**Exercise description**
Copy every line from the records that holds the word "size".
========================
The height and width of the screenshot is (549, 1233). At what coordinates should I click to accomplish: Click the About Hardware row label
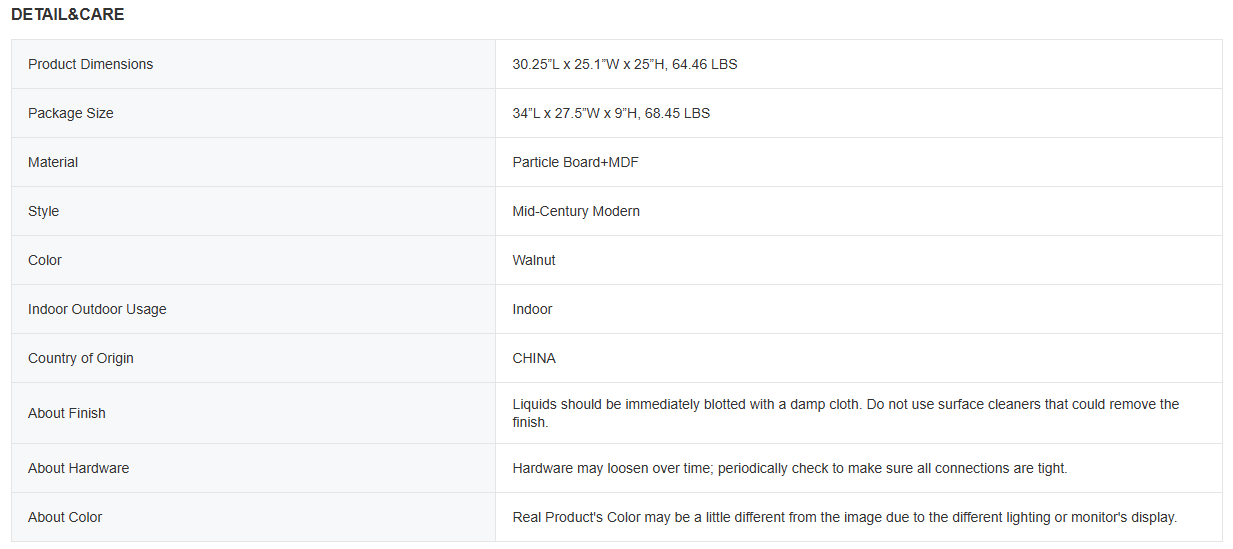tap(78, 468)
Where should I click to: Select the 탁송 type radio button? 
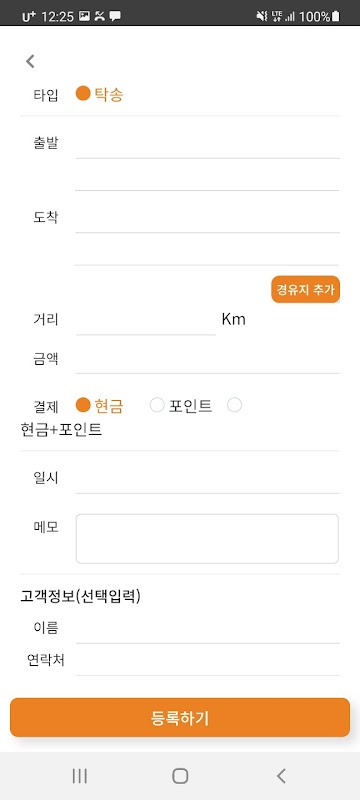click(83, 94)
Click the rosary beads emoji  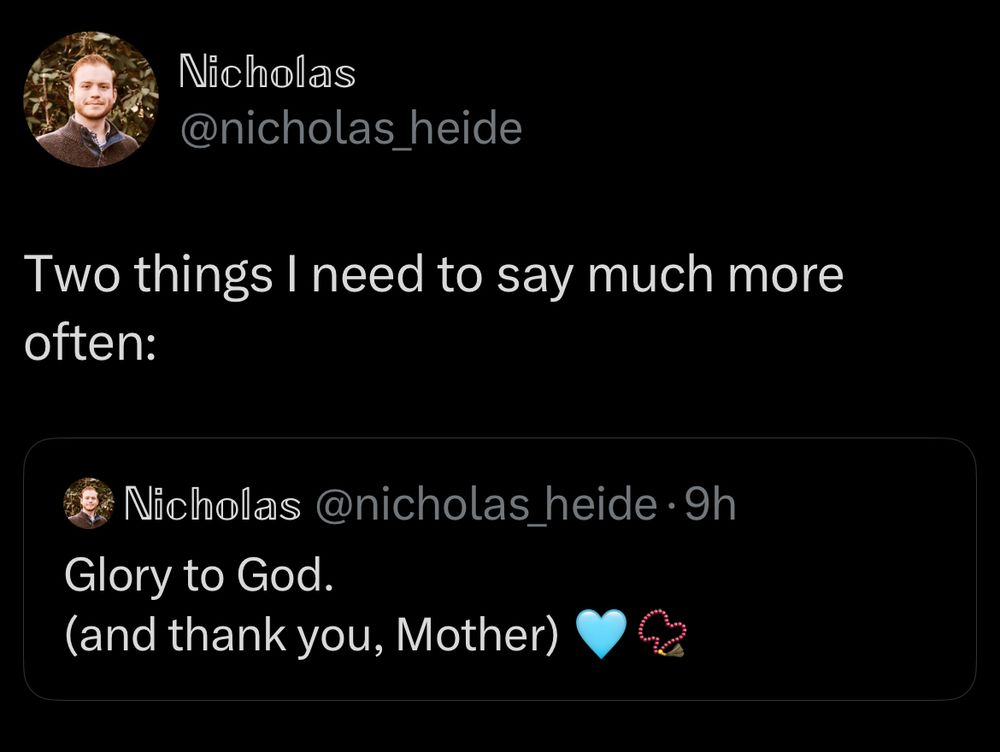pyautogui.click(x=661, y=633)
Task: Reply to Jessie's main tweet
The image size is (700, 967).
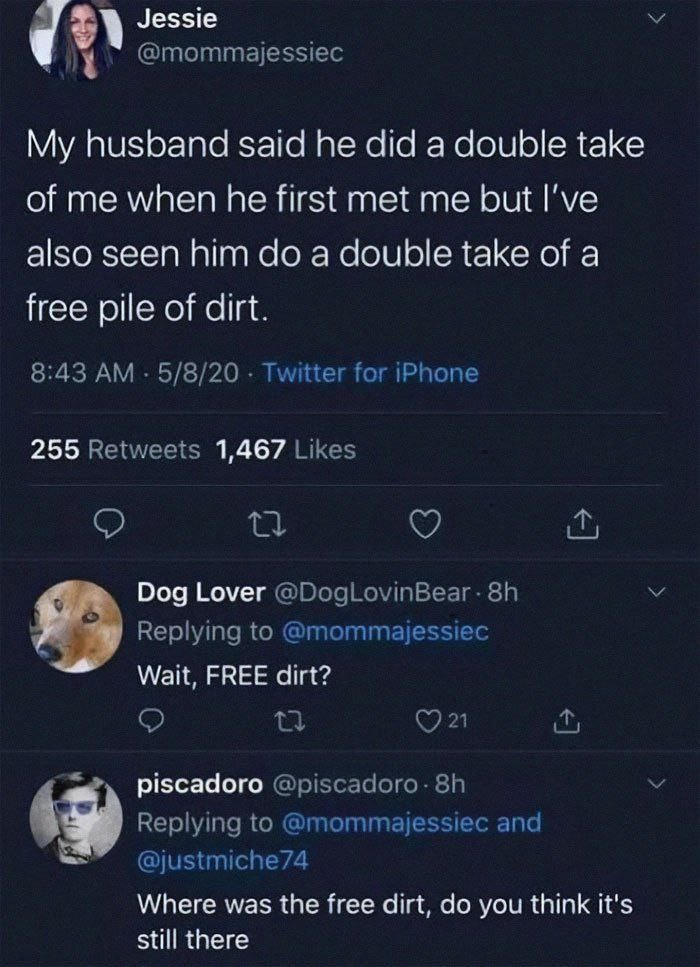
========================
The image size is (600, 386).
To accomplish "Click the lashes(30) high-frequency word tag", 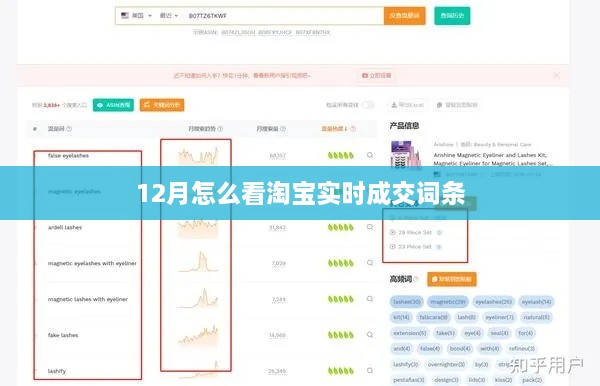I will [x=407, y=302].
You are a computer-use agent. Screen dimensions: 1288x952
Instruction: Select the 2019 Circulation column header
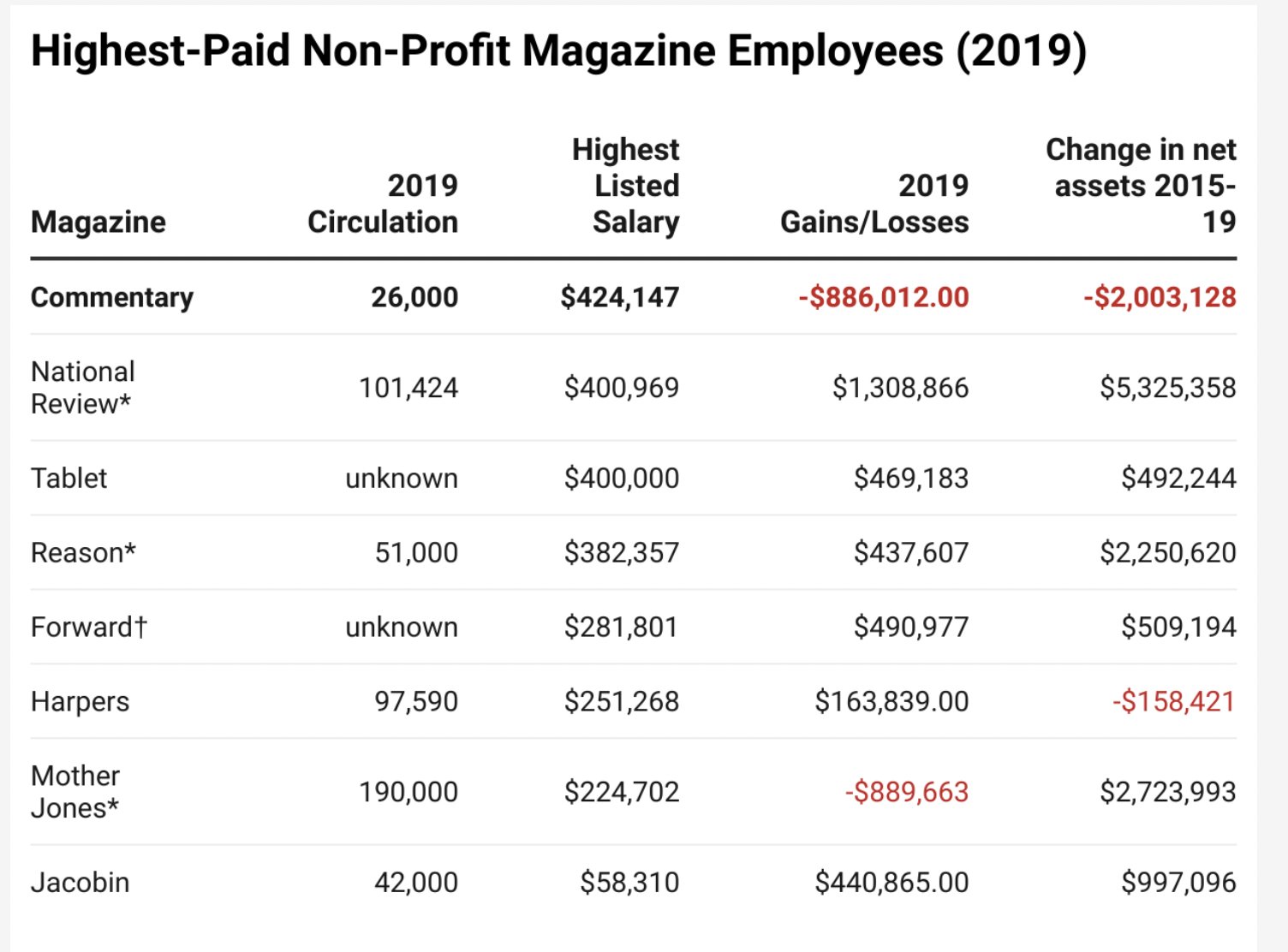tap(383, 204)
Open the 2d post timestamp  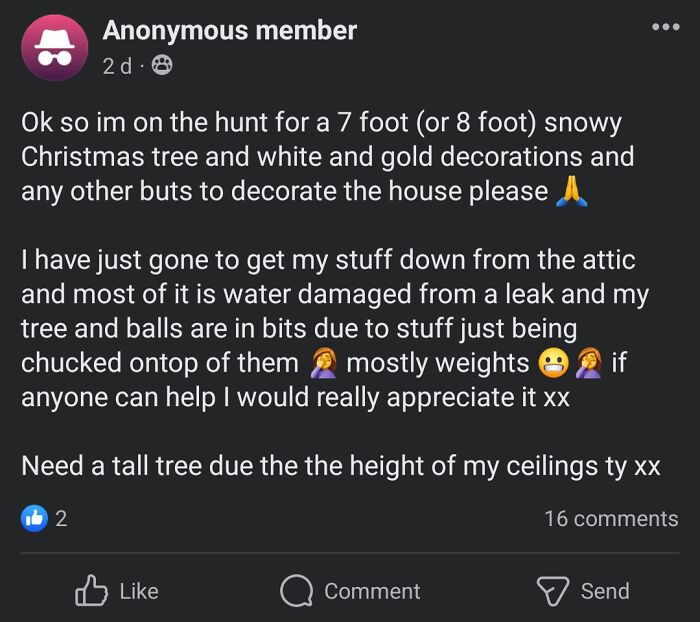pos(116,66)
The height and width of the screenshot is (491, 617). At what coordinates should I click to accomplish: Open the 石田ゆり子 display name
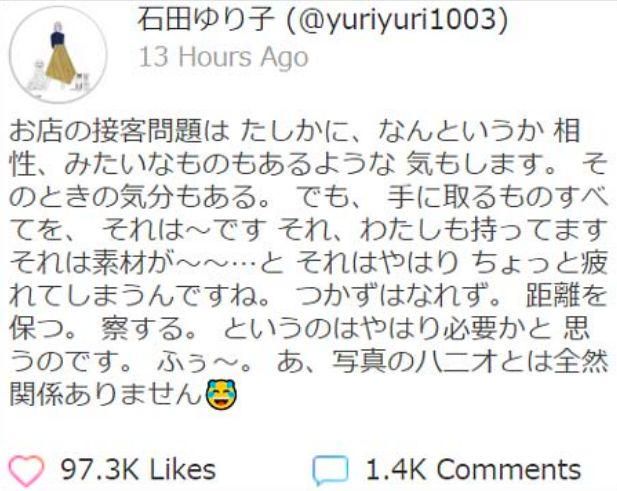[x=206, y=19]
========================
**Answer space**
The image size is (700, 967).
The image size is (600, 386).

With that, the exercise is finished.